Borneo membayar cicilan utang ke Stanchart



JAKARTA. PT Borneo Lumbung Energi & Metal Tbk (BORN) telah membayar cicilan utang kepada Standard Chartered Bank.

Direktur BORN Kenneth Raymond Allan mengatakan, perseroan sudah menyetorkan sebagian cicilan utang kepada Standard Chartered di tahun ini. "Hingga akhir tahun cicilan senilai US$ 70 juta akan terbayar," ujar dia kepada KONTAN, Kamis (4/10).

Untuk membayar cicilan utang tersebut, manajemen Borneo menggunakan dana internal. Perseroan juga memiliki utang leasing senilai US$ 50 juta yang juga akan dilunasi dengan kas internal. Per akhir Juni 2012, posisi kas dan setara kas Borneo senilai US$ 386,17 juta.

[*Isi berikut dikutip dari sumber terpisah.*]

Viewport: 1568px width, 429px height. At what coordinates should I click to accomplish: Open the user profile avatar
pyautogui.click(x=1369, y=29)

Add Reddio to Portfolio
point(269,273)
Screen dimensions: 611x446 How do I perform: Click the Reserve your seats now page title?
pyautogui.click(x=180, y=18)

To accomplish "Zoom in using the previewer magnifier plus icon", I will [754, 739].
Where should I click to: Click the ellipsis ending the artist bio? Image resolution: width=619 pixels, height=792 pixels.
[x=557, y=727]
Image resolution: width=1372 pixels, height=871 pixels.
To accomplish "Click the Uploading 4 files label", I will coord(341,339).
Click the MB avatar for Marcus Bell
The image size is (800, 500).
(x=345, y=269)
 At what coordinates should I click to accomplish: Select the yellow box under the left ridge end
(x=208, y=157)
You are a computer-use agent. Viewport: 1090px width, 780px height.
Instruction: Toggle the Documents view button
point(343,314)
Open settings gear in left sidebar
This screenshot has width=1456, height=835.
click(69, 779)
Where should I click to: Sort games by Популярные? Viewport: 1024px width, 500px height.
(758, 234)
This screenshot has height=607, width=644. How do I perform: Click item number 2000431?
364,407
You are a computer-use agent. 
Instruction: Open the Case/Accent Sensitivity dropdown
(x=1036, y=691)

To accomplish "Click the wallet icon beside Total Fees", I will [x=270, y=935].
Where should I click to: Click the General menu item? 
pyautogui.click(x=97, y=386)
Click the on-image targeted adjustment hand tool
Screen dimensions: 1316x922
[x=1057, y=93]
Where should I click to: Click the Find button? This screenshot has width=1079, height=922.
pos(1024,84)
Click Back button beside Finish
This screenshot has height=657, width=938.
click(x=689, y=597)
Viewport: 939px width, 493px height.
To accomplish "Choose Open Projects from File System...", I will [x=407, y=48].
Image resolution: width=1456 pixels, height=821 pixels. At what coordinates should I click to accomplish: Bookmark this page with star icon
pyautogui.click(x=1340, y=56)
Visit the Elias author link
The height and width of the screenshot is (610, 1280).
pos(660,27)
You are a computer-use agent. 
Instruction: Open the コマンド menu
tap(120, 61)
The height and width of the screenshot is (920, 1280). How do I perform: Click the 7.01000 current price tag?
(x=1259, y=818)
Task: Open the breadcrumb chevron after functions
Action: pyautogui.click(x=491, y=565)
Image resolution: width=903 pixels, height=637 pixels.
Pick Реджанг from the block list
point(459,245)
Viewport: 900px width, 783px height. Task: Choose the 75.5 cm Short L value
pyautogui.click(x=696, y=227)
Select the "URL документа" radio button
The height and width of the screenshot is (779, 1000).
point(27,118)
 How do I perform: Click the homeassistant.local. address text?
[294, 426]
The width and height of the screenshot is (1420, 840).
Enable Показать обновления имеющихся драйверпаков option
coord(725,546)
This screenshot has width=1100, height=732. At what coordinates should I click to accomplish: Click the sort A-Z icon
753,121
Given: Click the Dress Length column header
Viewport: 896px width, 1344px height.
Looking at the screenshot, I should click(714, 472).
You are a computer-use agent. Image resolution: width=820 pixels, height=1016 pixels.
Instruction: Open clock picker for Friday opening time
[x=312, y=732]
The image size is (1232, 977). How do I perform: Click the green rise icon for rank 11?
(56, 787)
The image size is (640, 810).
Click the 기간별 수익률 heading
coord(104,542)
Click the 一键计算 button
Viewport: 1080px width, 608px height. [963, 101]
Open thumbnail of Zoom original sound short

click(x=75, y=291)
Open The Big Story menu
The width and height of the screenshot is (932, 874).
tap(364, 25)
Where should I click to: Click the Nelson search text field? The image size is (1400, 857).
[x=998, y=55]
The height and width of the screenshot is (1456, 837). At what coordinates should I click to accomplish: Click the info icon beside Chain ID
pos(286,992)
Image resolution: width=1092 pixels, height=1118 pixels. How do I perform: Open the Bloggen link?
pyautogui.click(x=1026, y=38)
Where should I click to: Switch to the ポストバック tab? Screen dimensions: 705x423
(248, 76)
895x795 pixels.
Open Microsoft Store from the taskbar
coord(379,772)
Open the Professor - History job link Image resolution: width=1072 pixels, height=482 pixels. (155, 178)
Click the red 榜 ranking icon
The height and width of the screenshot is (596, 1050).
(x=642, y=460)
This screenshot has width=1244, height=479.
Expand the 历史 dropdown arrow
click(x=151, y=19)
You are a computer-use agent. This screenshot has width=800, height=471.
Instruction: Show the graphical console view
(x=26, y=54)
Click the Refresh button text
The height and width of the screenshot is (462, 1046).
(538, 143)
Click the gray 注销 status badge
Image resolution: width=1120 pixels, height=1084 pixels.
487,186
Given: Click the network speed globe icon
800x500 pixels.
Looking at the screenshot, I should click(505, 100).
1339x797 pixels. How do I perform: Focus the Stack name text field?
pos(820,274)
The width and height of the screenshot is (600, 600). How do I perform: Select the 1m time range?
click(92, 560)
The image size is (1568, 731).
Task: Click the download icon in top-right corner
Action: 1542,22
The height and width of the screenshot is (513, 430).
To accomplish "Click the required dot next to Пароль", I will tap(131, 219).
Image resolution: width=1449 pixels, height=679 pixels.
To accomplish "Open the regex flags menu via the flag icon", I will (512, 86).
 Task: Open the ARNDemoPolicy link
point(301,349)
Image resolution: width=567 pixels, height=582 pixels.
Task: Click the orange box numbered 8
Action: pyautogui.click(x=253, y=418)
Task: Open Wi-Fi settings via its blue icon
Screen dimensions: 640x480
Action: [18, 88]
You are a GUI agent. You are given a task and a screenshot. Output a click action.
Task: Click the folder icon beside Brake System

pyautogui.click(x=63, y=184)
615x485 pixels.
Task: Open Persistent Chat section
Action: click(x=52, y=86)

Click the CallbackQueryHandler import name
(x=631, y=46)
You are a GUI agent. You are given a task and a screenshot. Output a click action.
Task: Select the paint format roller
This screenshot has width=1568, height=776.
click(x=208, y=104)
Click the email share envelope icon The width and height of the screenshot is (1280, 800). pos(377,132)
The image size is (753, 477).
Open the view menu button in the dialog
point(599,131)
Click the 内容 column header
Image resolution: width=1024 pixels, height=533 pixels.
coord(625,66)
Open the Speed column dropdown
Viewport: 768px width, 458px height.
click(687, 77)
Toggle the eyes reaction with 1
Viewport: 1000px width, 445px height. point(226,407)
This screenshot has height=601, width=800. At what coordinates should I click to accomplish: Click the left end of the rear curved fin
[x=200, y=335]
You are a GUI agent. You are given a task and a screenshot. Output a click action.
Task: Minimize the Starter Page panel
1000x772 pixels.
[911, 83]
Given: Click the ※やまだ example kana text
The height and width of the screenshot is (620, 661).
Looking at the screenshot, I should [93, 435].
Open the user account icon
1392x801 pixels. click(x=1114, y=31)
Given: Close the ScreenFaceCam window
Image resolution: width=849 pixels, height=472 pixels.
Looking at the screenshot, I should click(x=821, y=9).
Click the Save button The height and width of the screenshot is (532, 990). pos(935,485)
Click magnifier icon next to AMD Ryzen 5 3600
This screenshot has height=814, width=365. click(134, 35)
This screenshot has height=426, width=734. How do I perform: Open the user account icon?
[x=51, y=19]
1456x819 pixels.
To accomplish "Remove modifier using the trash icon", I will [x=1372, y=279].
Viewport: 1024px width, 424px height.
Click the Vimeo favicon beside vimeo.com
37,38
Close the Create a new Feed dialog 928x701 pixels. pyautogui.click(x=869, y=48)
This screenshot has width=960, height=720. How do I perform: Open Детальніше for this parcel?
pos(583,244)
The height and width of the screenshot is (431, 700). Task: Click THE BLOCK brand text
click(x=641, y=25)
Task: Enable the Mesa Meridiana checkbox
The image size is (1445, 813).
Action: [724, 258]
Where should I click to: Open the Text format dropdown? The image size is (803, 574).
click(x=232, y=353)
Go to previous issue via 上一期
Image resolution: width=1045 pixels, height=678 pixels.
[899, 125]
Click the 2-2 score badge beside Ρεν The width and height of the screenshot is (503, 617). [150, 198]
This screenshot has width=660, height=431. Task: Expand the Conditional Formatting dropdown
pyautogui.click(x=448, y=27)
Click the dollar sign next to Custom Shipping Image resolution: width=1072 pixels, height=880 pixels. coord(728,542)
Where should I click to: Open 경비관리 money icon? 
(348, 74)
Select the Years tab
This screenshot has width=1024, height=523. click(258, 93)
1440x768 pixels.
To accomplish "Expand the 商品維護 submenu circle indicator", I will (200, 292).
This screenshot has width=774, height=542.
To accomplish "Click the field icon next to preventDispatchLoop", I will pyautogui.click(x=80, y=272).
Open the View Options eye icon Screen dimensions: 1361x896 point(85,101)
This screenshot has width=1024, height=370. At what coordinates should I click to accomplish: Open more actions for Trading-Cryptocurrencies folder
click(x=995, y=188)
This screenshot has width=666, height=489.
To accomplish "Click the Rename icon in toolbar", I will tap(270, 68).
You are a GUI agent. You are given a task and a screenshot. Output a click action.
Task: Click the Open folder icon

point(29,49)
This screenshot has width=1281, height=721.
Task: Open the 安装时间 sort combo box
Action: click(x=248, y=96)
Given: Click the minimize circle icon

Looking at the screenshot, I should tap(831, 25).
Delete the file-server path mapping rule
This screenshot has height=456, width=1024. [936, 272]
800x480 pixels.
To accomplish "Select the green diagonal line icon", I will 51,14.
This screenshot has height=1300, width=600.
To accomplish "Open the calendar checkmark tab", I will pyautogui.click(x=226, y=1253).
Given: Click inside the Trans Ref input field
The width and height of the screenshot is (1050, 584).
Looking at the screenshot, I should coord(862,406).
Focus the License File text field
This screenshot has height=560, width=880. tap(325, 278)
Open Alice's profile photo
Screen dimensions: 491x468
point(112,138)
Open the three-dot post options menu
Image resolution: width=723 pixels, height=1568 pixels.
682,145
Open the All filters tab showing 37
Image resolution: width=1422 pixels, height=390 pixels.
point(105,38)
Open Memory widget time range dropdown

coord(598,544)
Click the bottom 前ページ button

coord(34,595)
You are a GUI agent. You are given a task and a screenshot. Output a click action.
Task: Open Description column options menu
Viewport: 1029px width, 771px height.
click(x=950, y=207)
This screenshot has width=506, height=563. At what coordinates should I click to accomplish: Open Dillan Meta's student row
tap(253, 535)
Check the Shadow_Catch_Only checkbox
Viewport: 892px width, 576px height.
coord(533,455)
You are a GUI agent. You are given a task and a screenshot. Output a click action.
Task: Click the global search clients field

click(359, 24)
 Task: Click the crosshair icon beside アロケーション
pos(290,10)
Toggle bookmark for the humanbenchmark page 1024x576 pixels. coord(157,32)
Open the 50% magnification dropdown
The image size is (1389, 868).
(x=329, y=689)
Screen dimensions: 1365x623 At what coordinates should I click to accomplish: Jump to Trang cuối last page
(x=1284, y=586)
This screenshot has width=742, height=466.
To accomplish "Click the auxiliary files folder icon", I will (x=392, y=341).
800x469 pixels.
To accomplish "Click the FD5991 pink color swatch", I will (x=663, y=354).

Seperti diketahui, BORN memiliki utang ke Standard Chartered senilai total US$ 1 miliar dengan tingkat bunga 5,65% di atas LIBOR. Fasilitas ini bertenor lima tahun dengan jadwal pembayaran secara triwulanan dimulai sejak 30 September 2012.

Struktur pembayarannya adalah, tahun ini cicilan yang harus dipenuhi senilai US$ 70 juta. Kemudian pada 2013 dan 2014, masing-masing sebesar US$ 143 juta dan US$ 157 juta. Sedangkan pada tahun 2015 dan 2016, Borneo harus membayar cicilan masing-masing senilai US$ 160 juta dan US$ 529 juta.

Allan optimistis, dengan mengandalkan produksinya, Borneo bisa menambah pendapatan. "Walaupun harga batubara menurun, kami tidak berhenti untuk berekspansi dan tetap menggenjot produksi," kata dia.

Manajemen Borneo pada tahun ini menargetkan produksi batubara 4,35 juta ton. Target itu menurun dari target sebelumnya yang sebanyak 4,6 juta ton. Allan memperkirakan harga jual rata-rata batubara (coking coal) hingga akhir tahun sekitar US$ 180 per ton. Jika semua hasil produksi terjual, Borneo berpotensi meraih pendapatan hingga US$ 783 juta. Borneo berharap harga batubara bisa kembali ke level US$ 200 per ton.

Managing Partner Investa Saran Mandiri, Kiswoyo Adi Joe, berpendapat BORN masih bisa mengamankan cicilan utang di tahun kedua dan ketiga. Ini lantaran cicilan masih rendah.

Tapi pada tahun keempat dan kelima, kondisi keuangan Borneo berpotensi tertekan. Sebab, cicilan utang yang harus dibayar ke Stanchart cukup besar, yakni lebih dari separuh total utang yang mencapai US$ 1 miliar.

Oleh karena itu, BORN terus berupaya menggenjot produksi demi meraih pendapatan maksimal. "Harapannya, ketika utang jatuh tempo di tahun kelima, mereka siap untuk melunasinya," kata Kiswoyo.

Penurunan harga batubara saat ini juga bakal menekan kinerja keuangan BORN. Namun, emiten ini diprediksi masih bisa meraup untung, meskipun pertumbuhannya menurun.

Kiswoyo merekomendasikan hold untuk BORN hingga akhir tahun ini dengan target Rp 1.000 per saham. Harga saham BORN kemarin tidak beranjak dari posisi Rp 520 per saham.